The Kennewick-Man Expedition, DAY 50

When I wake up at 6:30 a.m., tattoo of rain on the tent surrounded me. A thermometer hung in the tent read 63 degrees F. Breaking up a camp in the rain for departure is troublesome because I cannot avoid letting some gear get wet.

I ate bagels for a breakfast.

I paddled out into the Columbia River at 9:00 a.m.

It was rain and light tailwind under gloomy and cold sky all day today. Wind hit me continuously because water surface of the great river is entirely windswept. Since that wind evaporated water soaking into the outer layer of my jacket, the enthalpy of vaporization took heat from my body without cease.
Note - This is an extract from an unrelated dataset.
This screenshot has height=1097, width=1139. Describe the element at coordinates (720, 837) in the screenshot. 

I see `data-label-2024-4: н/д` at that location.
Therefore, it was very cold regardless of the temperature. After I endured for long time, I was able to find a landing spot. I landed on, put on a down-jacket, and got warm. Instead, I moistened the down because I put on it in the rain.
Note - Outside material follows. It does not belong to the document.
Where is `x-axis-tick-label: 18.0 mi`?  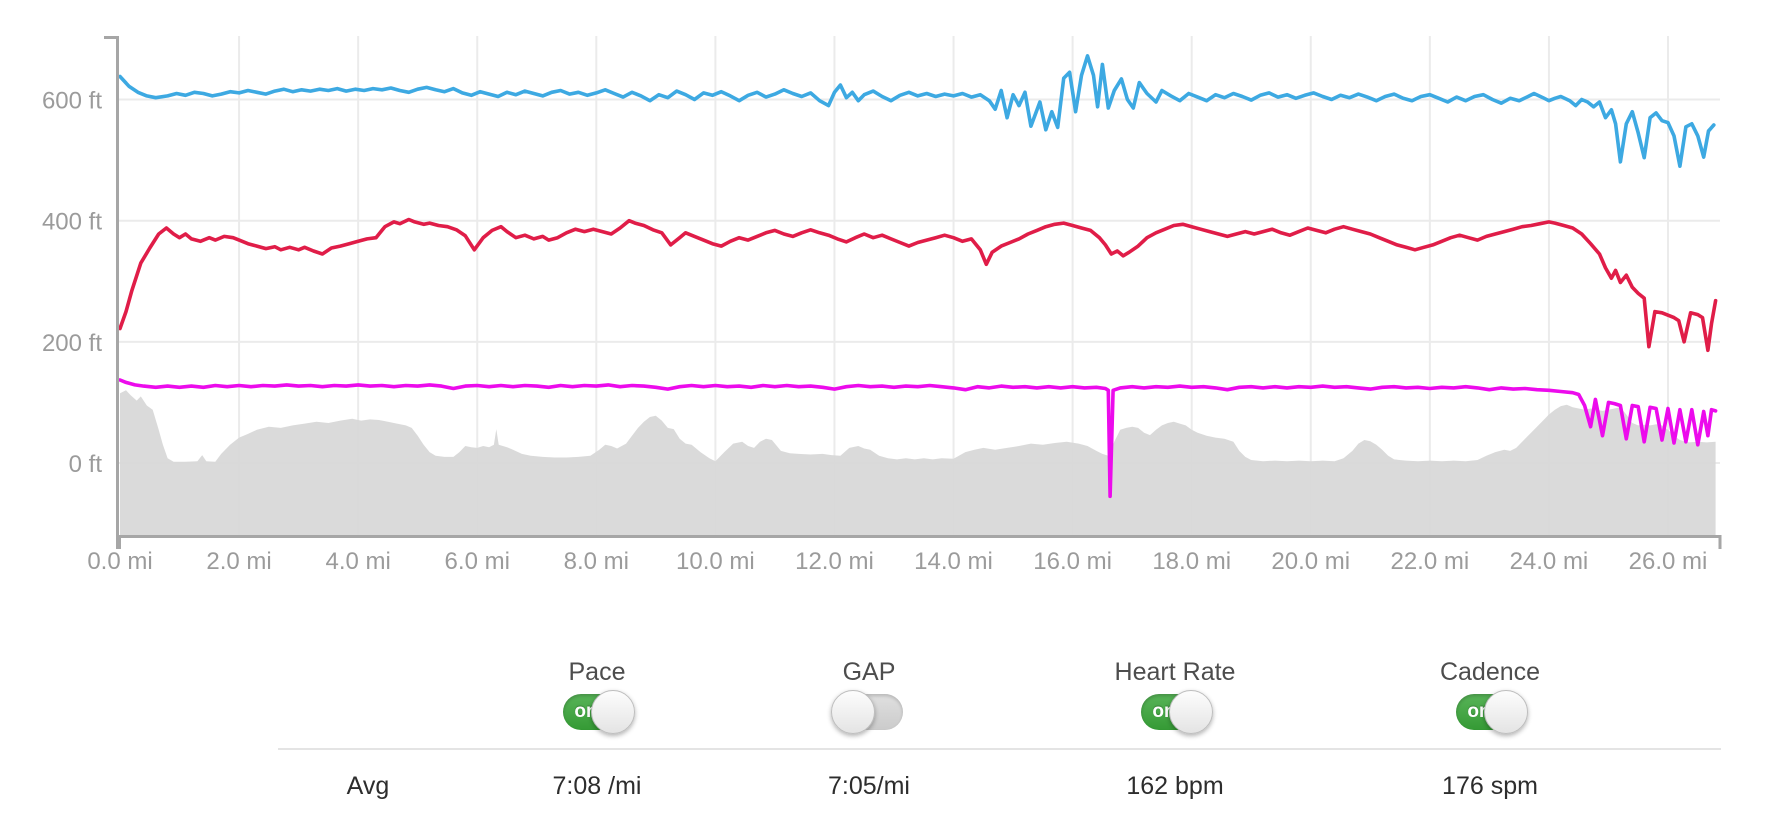 x-axis-tick-label: 18.0 mi is located at coordinates (1192, 562).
However, in here I have to endure just only the cold rain and wind. It is a carefree travel relative to the situation of the Columbia River Gorge where I was constantly on the alert for sudden change to windstorm. Viewing rainy forest from on the great river, smells of water and life surrounded me as if I was in a cradle on the water. In contrast to that natural beauty, powers of huge ocean-going cargo ship overwhelmed me which I felt fear to go near to.
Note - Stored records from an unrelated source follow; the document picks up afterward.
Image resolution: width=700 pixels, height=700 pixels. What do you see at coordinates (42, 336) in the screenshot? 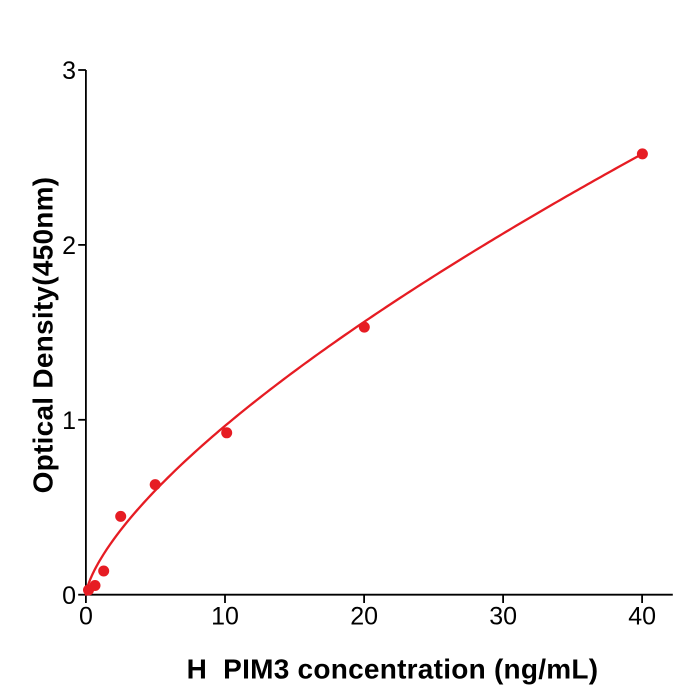
I see `svg-text: Optical Density(450nm)` at bounding box center [42, 336].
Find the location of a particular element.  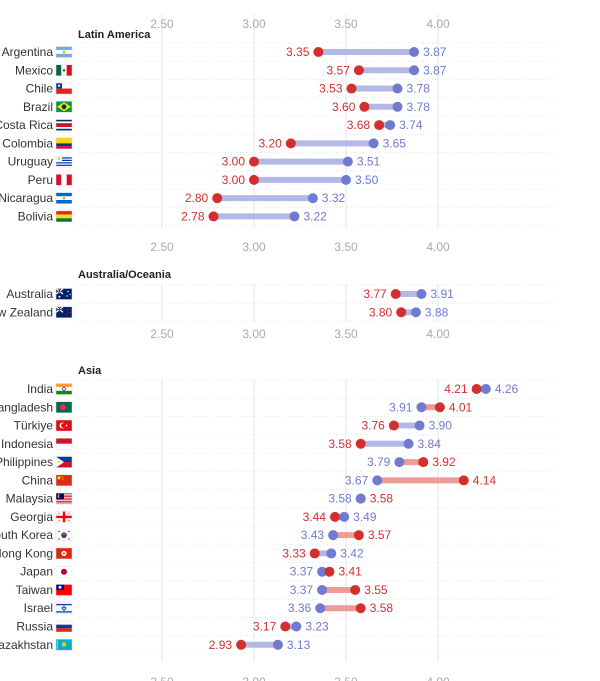

bangladesh-flag is located at coordinates (64, 408).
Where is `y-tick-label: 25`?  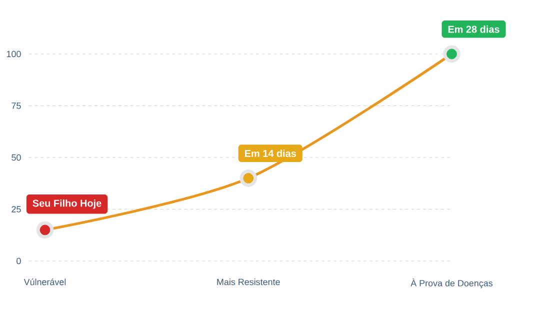 y-tick-label: 25 is located at coordinates (16, 209).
I began to look for some space to pitch the tent, for the evening was coming. However, at the first landing beach, I saw a notice board saying “Private Beach” and was not able to find a landowner’s house. Therefore, I had to give up. At the second landing beach, a landowner was not at home. Therefore, I also had to give up. At the third landing beach, when I visited a large two-storied house overlooking the river, Joan Harvey Chester gave a cheerful consent to pitch the tent on their beach with tender smile. Already it was 6:40 p.m. I paddled continuously for nine hours and 40 minutes for 38 miles.

Feeling grateful that they offered me a safe and comfortable camping space, I was pitching the tent on the well-kept grass. When I almost finished it, Joan and Richard Erickson came and gave me a more affection; they offered me invitation to stay in their house although we had had only few conversations yet. The house was not their residence I had thought but was their elegant hotel with three rooms named The Villa at Little Cape Horn, and to my surprise, they offered me a gorgeous room with a view of the river. In addition, caring me, they cooked a hot meal just for me and washed my clothes. I was stricken by meeting with an unexpected cordial reception here too.

While I was taking a hot shower, my frozen body was melting. I can sleep in a large bed. Their deep affections wrap up me.